Em um outro momento crucial do filme, depois de saírem para jantar, o arquiteto japonês pede para a atriz francesa contar a história de seu primeiro amor. Entre copos de cerveja, o arquiteto assume o papel do soldado alemão morto e, aos pouquinhos, a atriz vai revelando sua paixão, permeada pela história da França na Segunda Guerra. Alguém na platéia pergunta porque a atriz e o arquiteto se referem à fase de loucura dela em Nevers com a repetição do termo “maldade”. Hatoum responde: “Ela se apaixona pelo inimigo. É uma francesa apaixonada pelo invasor. É desonrada por ele, assim como a França o é pela Alemanha. E ela – ou elas – não serão perdoadas nunca por isso. Daí porque a culpa e a expressão quase religiosa da maldade”. E essa é uma das chaves para o entendimento político de Hiroshima, meu amor. “Engana-se quem pensa que é um filme romântico de amor, ou um relato de guerra, ou um romance que gera um filme cheio de literatura”, alerta Rizzo. “É tudo isso e mais um filme político. Existe uma crítica política e ideológica à postura francesa frente à invasão alemã. E isso acontece em termos históricos e pessoais, psicológicos”.

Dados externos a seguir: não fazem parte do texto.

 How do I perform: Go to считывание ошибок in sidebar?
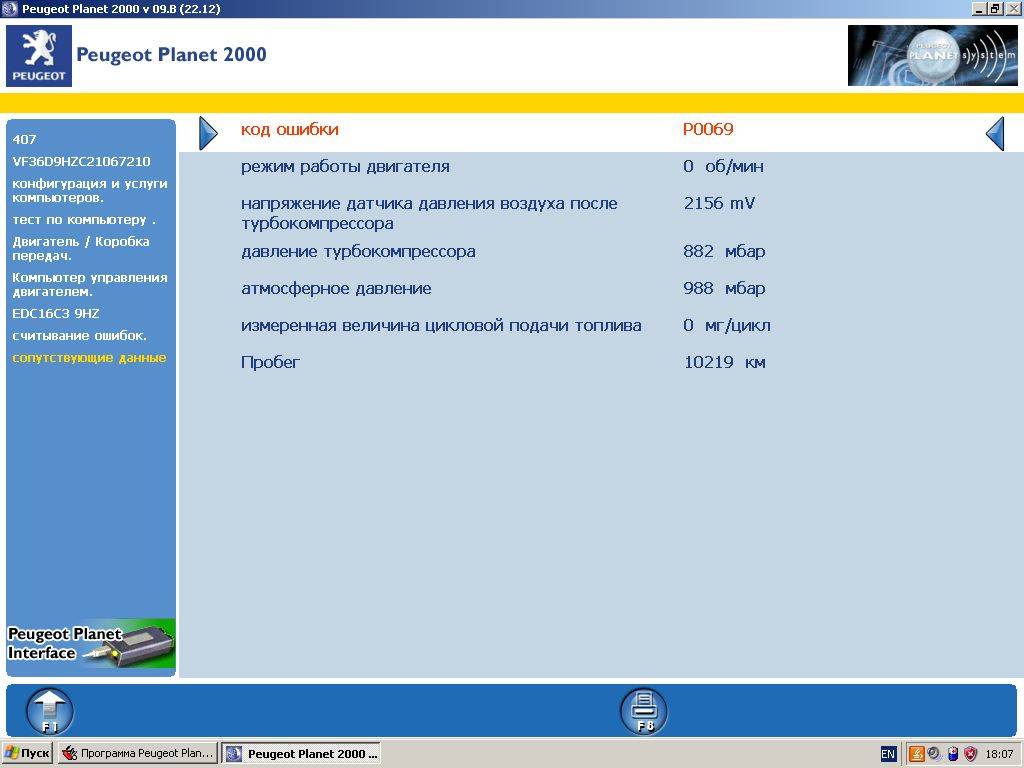point(80,336)
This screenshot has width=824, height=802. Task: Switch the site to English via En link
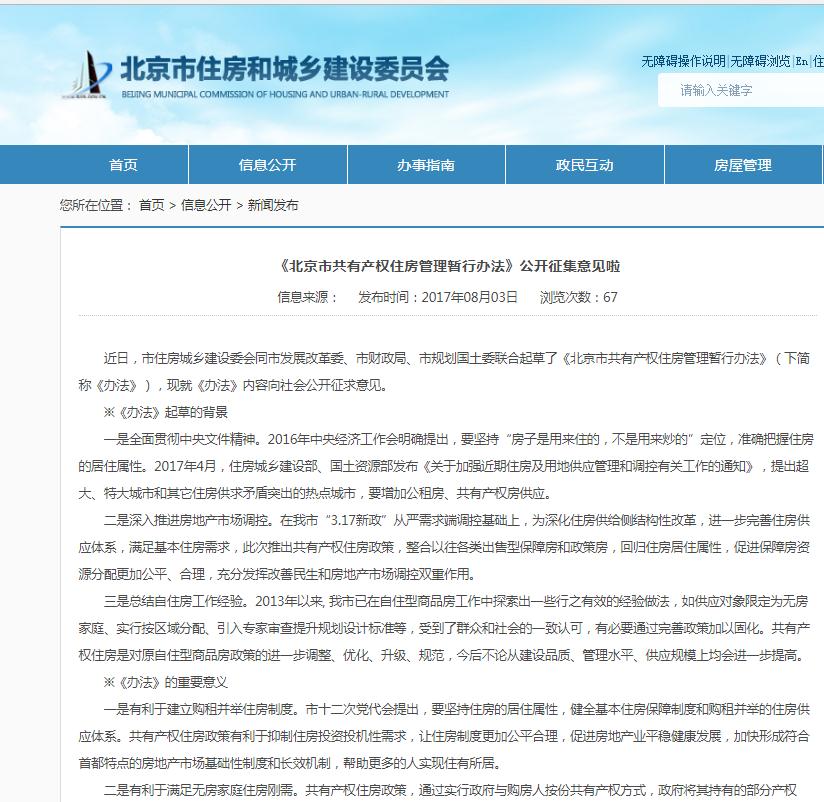(801, 61)
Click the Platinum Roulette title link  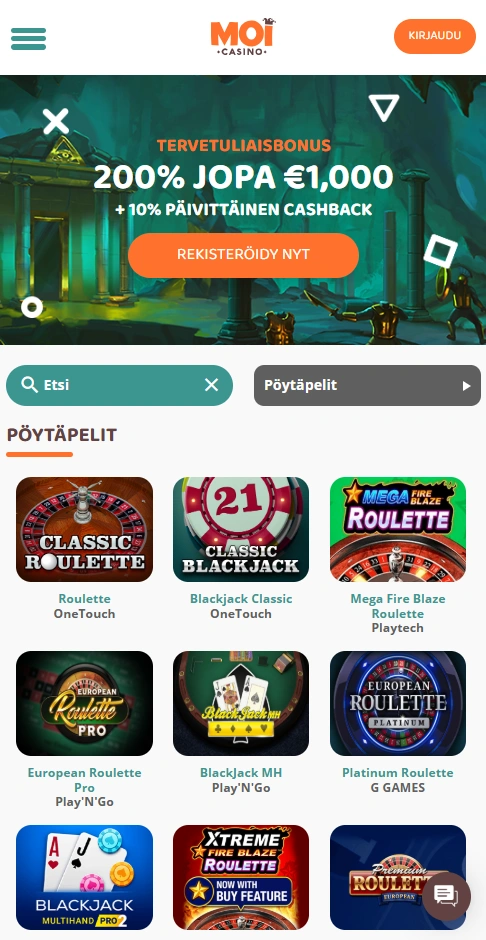coord(398,773)
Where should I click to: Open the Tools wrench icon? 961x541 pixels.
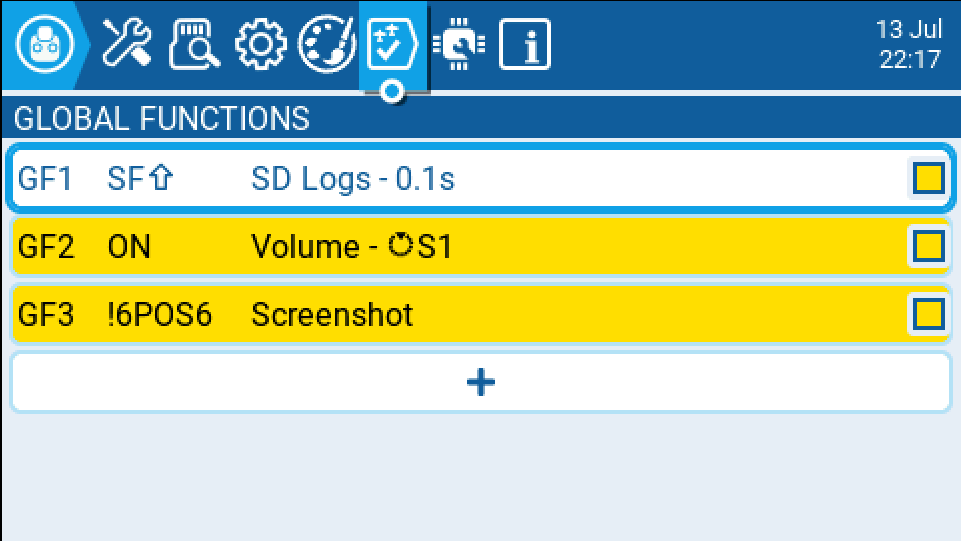(126, 43)
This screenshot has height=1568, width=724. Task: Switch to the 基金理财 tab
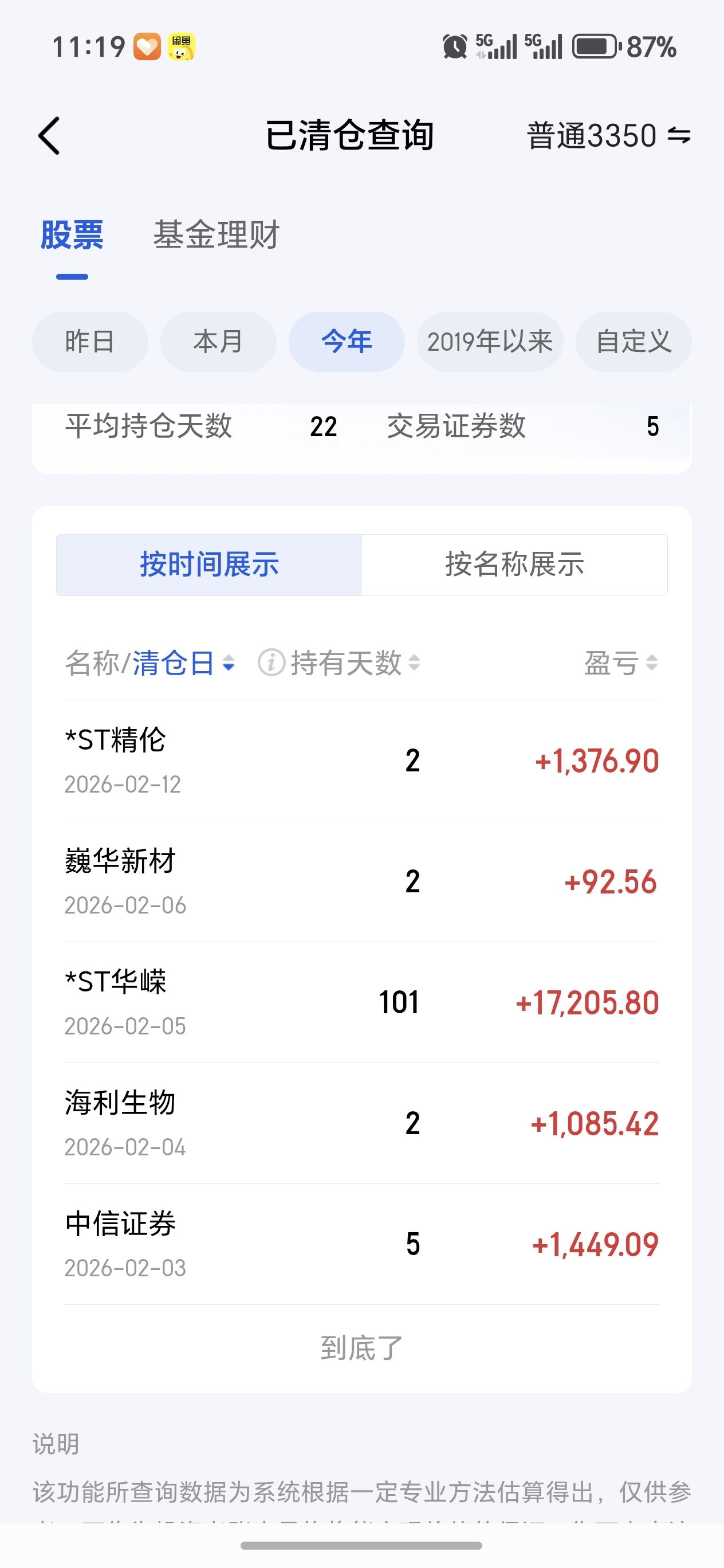click(216, 235)
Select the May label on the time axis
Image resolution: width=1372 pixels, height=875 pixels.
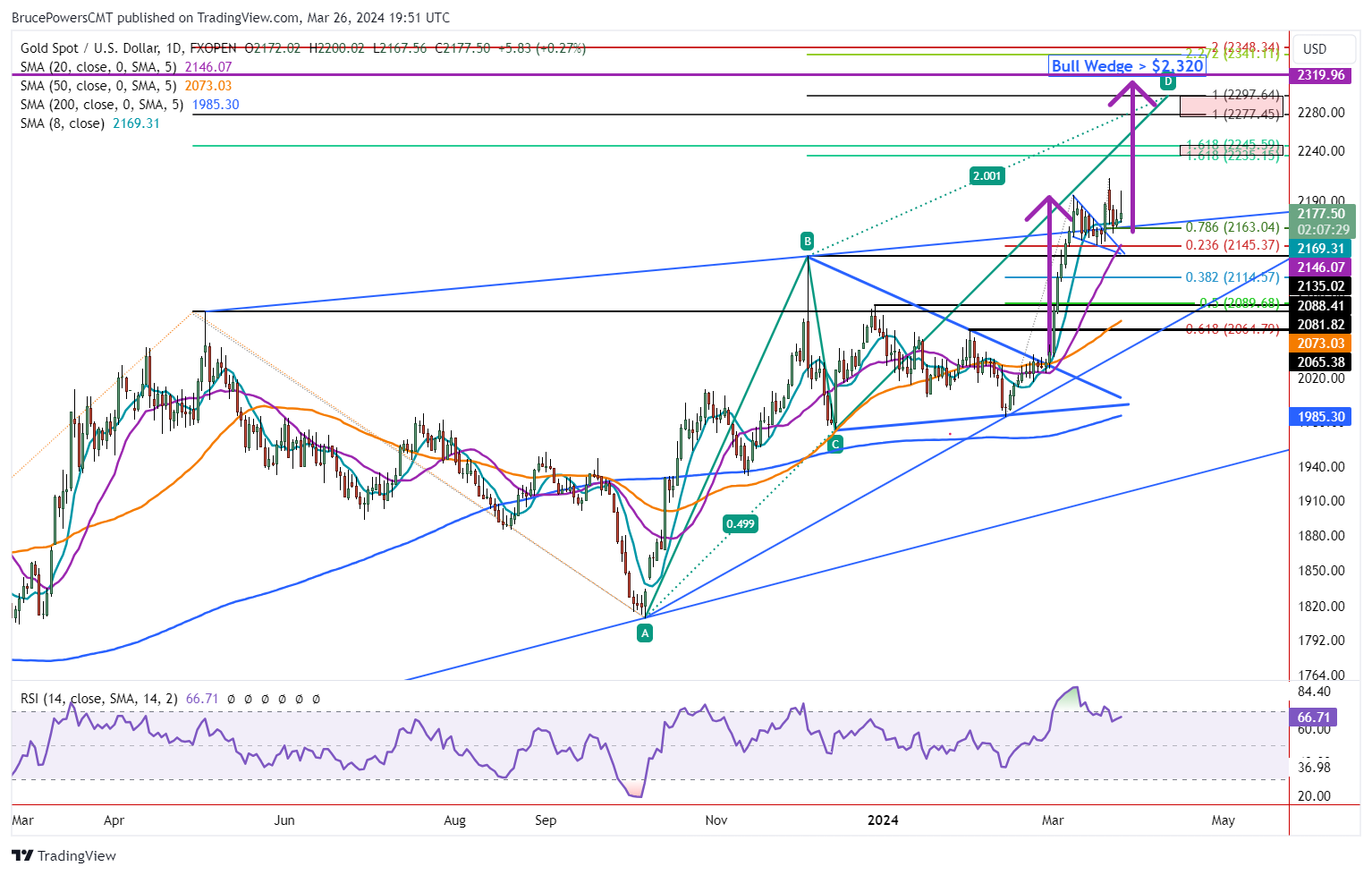coord(1224,820)
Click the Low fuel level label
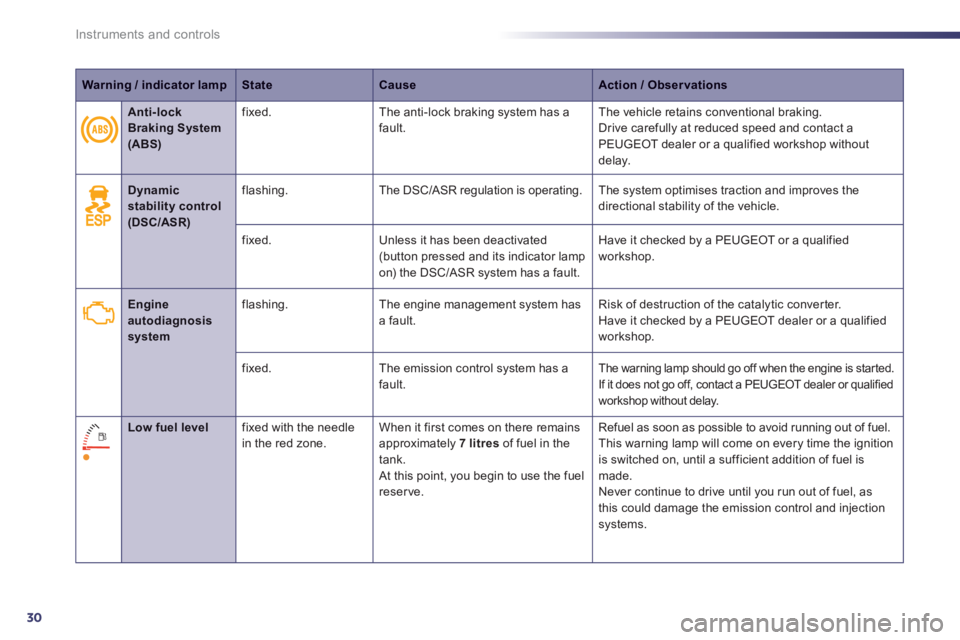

Os dois palestrantes encerram suas falas aproveitando a pergunta de um espectador, que diz não entender bem porque a atriz repete tantas vezes para seu amante japonês que tudo vai recomeçar, que nada vai ter fim. “Do que eles estão falando se a Segunda Guerra acabou?”, questiona. Milton Hatoum adora a provocação e diz que filme bom é aquele que faz a gente a gente pensar, questionar e que continua sendo atual mesmo depois de 46 anos. “Em primeiro lugar, as guerras de amor estão sempre aí, não acabam nunca, e a guerra entre os homens também não finda”. E Rizzo completa: “Basta pensarmos na França atual, cheia de conflitos entre os jovens imigrantes e o governo – que os chama de ‘canalhas’ –, ou mesmo na constante produção de armas, mesmo depois do horror que foi a Segunda Guerra”.
Por isso é que o grande mérito de Hiroshima é sua linguagem, capaz de unir amor e história e de promover um encontro muito feliz entre os dramas pessoais e os dramas históricos. E isso é o que faz da obra de Resnais um sucesso de crítica e de público, seja em 1959, com recorde de audiência e a conquista do Oscar de melhor roteiro, seja em 2005, em plena quinta-feira, há dois quarteirões da Avenida Paulista, e quando todos já estavam com as atenções voltadas para as compras de final de ano. Para quem não pôde participar, uma boa notícia: o filme deve ser em breve lançado em DVD, com uma série de opções extras imperdíveis, como uma entrevista com o diretor Alain Resnais e anotações da escritora Marguerite Duras sobre o roteiro do filme.